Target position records
# # # #

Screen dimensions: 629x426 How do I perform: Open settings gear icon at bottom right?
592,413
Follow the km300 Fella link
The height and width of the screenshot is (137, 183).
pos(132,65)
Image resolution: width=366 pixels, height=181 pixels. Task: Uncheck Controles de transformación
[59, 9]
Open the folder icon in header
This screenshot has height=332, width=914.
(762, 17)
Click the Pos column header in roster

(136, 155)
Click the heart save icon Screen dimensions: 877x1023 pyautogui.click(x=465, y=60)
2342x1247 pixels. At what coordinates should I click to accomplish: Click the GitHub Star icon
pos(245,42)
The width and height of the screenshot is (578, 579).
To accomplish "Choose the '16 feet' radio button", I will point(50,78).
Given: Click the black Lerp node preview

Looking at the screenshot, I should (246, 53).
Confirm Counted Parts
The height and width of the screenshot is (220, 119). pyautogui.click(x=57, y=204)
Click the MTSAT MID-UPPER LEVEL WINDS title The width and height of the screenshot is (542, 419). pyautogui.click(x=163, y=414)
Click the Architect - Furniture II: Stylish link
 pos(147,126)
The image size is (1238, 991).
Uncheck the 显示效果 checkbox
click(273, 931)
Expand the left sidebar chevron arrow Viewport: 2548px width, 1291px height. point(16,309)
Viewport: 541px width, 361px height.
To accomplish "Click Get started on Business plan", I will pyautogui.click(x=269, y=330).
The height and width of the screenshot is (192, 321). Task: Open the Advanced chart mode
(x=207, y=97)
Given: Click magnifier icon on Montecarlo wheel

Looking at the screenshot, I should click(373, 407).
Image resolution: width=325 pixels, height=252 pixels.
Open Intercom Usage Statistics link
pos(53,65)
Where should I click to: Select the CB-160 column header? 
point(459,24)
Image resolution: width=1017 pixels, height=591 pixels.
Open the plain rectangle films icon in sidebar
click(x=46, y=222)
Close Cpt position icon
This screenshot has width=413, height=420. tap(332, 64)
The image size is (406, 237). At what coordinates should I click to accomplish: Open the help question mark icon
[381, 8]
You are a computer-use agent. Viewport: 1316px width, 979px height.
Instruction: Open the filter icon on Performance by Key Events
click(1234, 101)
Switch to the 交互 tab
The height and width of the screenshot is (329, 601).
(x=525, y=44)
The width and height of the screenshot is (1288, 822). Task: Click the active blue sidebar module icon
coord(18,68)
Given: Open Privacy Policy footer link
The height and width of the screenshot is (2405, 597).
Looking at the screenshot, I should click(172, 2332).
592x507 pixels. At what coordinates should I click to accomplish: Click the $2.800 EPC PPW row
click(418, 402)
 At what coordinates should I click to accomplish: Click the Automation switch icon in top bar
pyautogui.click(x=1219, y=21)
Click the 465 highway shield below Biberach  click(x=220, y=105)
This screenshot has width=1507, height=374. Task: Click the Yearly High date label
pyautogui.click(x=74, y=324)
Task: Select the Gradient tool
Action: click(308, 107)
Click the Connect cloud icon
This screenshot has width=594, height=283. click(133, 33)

# # # #

→ SET PROBLEM: Return every line of the listing above verbatim, with no changes.

→ EXERCISE RESULT:
Screen dimensions: 629x426 How do I perform: Open settings gear icon at bottom right?
592,413
Follow the km300 Fella link
The height and width of the screenshot is (137, 183).
pos(132,65)
Image resolution: width=366 pixels, height=181 pixels. Task: Uncheck Controles de transformación
[59, 9]
Open the folder icon in header
This screenshot has height=332, width=914.
(762, 17)
Click the Pos column header in roster

(136, 155)
Click the heart save icon Screen dimensions: 877x1023 pyautogui.click(x=465, y=60)
2342x1247 pixels. At what coordinates should I click to accomplish: Click the GitHub Star icon
pos(245,42)
The width and height of the screenshot is (578, 579).
To accomplish "Choose the '16 feet' radio button", I will point(50,78).
Given: Click the black Lerp node preview

Looking at the screenshot, I should (246, 53).
Confirm Counted Parts
The height and width of the screenshot is (220, 119). pyautogui.click(x=57, y=204)
Click the MTSAT MID-UPPER LEVEL WINDS title The width and height of the screenshot is (542, 419). pyautogui.click(x=163, y=414)
Click the Architect - Furniture II: Stylish link
 pos(147,126)
The image size is (1238, 991).
Uncheck the 显示效果 checkbox
click(273, 931)
Expand the left sidebar chevron arrow Viewport: 2548px width, 1291px height. point(16,309)
Viewport: 541px width, 361px height.
To accomplish "Click Get started on Business plan", I will pyautogui.click(x=269, y=330).
The height and width of the screenshot is (192, 321). Task: Open the Advanced chart mode
(x=207, y=97)
Given: Click magnifier icon on Montecarlo wheel

Looking at the screenshot, I should click(373, 407).
Image resolution: width=325 pixels, height=252 pixels.
Open Intercom Usage Statistics link
pos(53,65)
Where should I click to: Select the CB-160 column header? 
point(459,24)
Image resolution: width=1017 pixels, height=591 pixels.
Open the plain rectangle films icon in sidebar
click(x=46, y=222)
Close Cpt position icon
This screenshot has width=413, height=420. tap(332, 64)
The image size is (406, 237). At what coordinates should I click to accomplish: Open the help question mark icon
[381, 8]
You are a computer-use agent. Viewport: 1316px width, 979px height.
Instruction: Open the filter icon on Performance by Key Events
click(1234, 101)
Switch to the 交互 tab
The height and width of the screenshot is (329, 601).
(x=525, y=44)
The width and height of the screenshot is (1288, 822). Task: Click the active blue sidebar module icon
coord(18,68)
Given: Open Privacy Policy footer link
The height and width of the screenshot is (2405, 597).
Looking at the screenshot, I should click(172, 2332).
592x507 pixels. At what coordinates should I click to accomplish: Click the $2.800 EPC PPW row
click(418, 402)
 At what coordinates should I click to accomplish: Click the Automation switch icon in top bar
pyautogui.click(x=1219, y=21)
Click the 465 highway shield below Biberach  click(x=220, y=105)
This screenshot has width=1507, height=374. Task: Click the Yearly High date label
pyautogui.click(x=74, y=324)
Task: Select the Gradient tool
Action: click(308, 107)
Click the Connect cloud icon
This screenshot has width=594, height=283. click(133, 33)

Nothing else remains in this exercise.